Texte à lire:
◆ ◆ ◆

La digitalisation de la communication territoriale et la valorisation du patrimoine local : entre opportunités et écueils

Photo : Mickaël Anisse pour Midi-Libre (publiée le 9 avril 2023)

La communication territoriale est essentielle pour les collectivités locales. Elle a pour but d’informer et de faciliter l’accès aux services publics, mais aussi de transmettre des valeurs à travers divers projets, d’encourager la participation des citoyens en impliquant les habitants dans la vie locale et de créer un récit collectif qui renforce le sentiment d’appartenance au territoire. Ce sentiment d’appartenance se manifeste souvent à travers le patrimoine, qu’il soit matériel ou immatériel, ancré dans une localité précise. Un des objectifs principaux de la communication territoriale est donc de mettre en valeur ce patrimoine pour le promouvoir et le préserver. L’utilisation des réseaux sociaux numériques et d’Internet, qui offrent une large portée de diffusion, sera au cœur de cet article. En effet, ces plateformes permettent de partager largement des informations sur le patrimoine local, d’encourager l’interaction et de renforcer la visibilité des actions de la collectivité. En mettant en avant les spécificités locales, la communication contribue à accroître l’attractivité du territoire et à mieux faire connaître l’histoire locale aux habitants et aux visiteurs. Cette valorisation du patrimoine peut générer des flux touristiques, agissant ainsi comme un moteur pour le développement économique local. Les actions de diffusion et de promotion menées par la municipalité rendent le patrimoine culturel accessible à un large public grâce à divers canaux, notamment numériques. Il est donc pertinent de se demander dans quelle mesure la digitalisation de la communication territoriale constitue une opportunité pour la valorisation du patrimoine local.

◆ ◆ ◆

Données fournies:
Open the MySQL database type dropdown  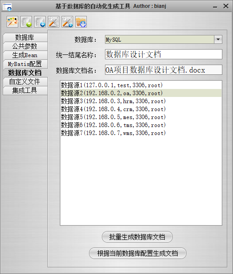tap(218, 39)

◆ ◆ ◆

Consigne A: Résumez en deux phrases le texte sur la communication territoriale et le patrimoine local.
Consigne B: Poursuivez le texte sur la communication territoriale et le patrimoine local après sa dernière phrase.

Corrigé A: La communication territoriale aide les collectivités à informer, à faciliter l'accès aux services publics, à impliquer les habitants et à renforcer le sentiment d'appartenance, qui passe souvent par un patrimoine local qu'elle cherche à promouvoir et à préserver. Grâce à leur large portée, Internet et les réseaux sociaux diffusent ce patrimoine et accroissent l'attractivité du territoire, d'où la question de savoir dans quelle mesure la digitalisation de cette communication constitue une opportunité pour le valoriser.

Corrigé B:
Les réseaux sociaux numériques, un réel atout dans la promotion du patrimoine local

La digitalisation de la communication territoriale, notamment à travers l’utilisation des réseaux sociaux numériques et d’Internet, permet d’atteindre un large public, tant national qu’international, et d’éveiller l’intérêt de futurs touristes. Cette visibilité renforcée peut engendrer des retombées économiques notables, en particulier dans le secteur du tourisme. La communication territoriale vise à accroître la visibilité et la renommée du patrimoine local. Grâce aux réseaux sociaux et à Internet, les frontières sont redéfinies, offrant à chacun la possibilité d’accéder au contenu, peu importe sa localisation. L’exploitation des réseaux sociaux et d’Internet présente donc des occasions uniques pour mettre en avant le patrimoine.

Pour attirer le plus grand nombre, la communication doit élaborer une stratégie similaire à celle du marketing territorial. Comme le soulignent Dominique Mégard et Bernard Deljarrie :

« une stratégie de communication d’image peut, à l’aide de techniques de marketing territorial, contribuer à remodeler l’image et vendre un territoire, y compris à ses propres habitants. »

In La communication des collectivités locales. 2e éd., LGDJ, 2009.

Certaines collectivités territoriales ont saisi l’opportunité que représentent les réseaux sociaux numériques pour mettre en oeuvre cette stratégie. Par exemple, Avignon, inscrite au patrimoine mondial de l’UNESCO depuis 1995, a lancé une campagne pour promouvoir son patrimoine culturel. De février à juin 2024, la ville a régulièrement partagé des photographies sur ses plateformes sociales numériques, créant ainsi un feuilleton attendu par ses abonnés. Cette initiative visait à faire vivre la ville et à attirer des visiteurs. Grâce à cette stratégie, Avignon a su tirer parti de ses atouts historiques et culturels pour s’engager dans le monde numérique contemporain. Cette campagne met en lumière l’importance des médias sociaux pour la valorisation culturelle. En augmentant l’attractivité du territoire, la valorisation du patrimoine joue un rôle clé dans le développement économique local. Dans la même logique, Grenoble utilise les réseaux sociaux numériques pour mettre en avant son patrimoine culturel. Depuis 2017, la ville est classée « Ville d’art et d’histoire » par le Ministère de la Culture, reliant son identité historique à des équipements technologiques modernes.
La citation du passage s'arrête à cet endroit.